The tongue needs training beyond human craft to drain its deadly poison. For, the tongue’s venom ferments in a vicious heart. “The good man out of the good treasure of his heart produces good, and the evil man out of his evil treasure produces evil; for out of the abundance of the heart his mouth speaks” (Lk 6:45). The tongue tells what the heart houses.
And the heart houses what it hears. Do our hearts hear only wounding words or the wondrous word of him who said, “If a man loves me, he will keep my word, and my Father will love him, and we will come to him and make our home with him” (Jn 14:23)? When our hearts open to receive his words, the Word himself dwells therein. The Word dwelling within pours forth an abundance of his wisdom into the treasury of our hearts.

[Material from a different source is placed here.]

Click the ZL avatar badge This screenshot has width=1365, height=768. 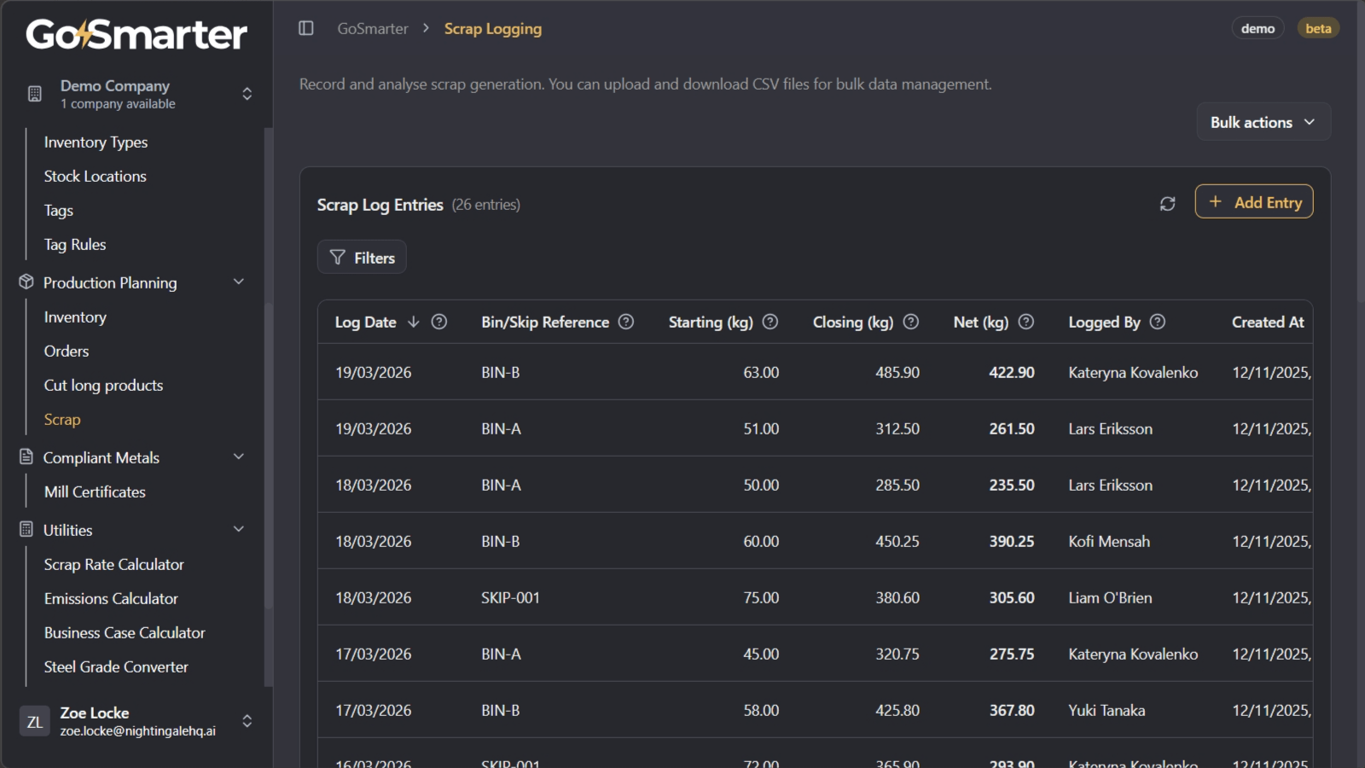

With sapiential starkness, a proverb articulates the transformation: “There is one whose rash words are like sword thrusts; but the tongue of the wise brings healing” (Prov 12:18). When the Word of Wisdom has made the heart whole, the tongue no longer raves and rants and wrecks. From a healed heart, the disciple speaks words of healing, “for he whom God has sent utters the words of God” (Jn 3:34). May tongues always utter the words of him who heals wounded hearts.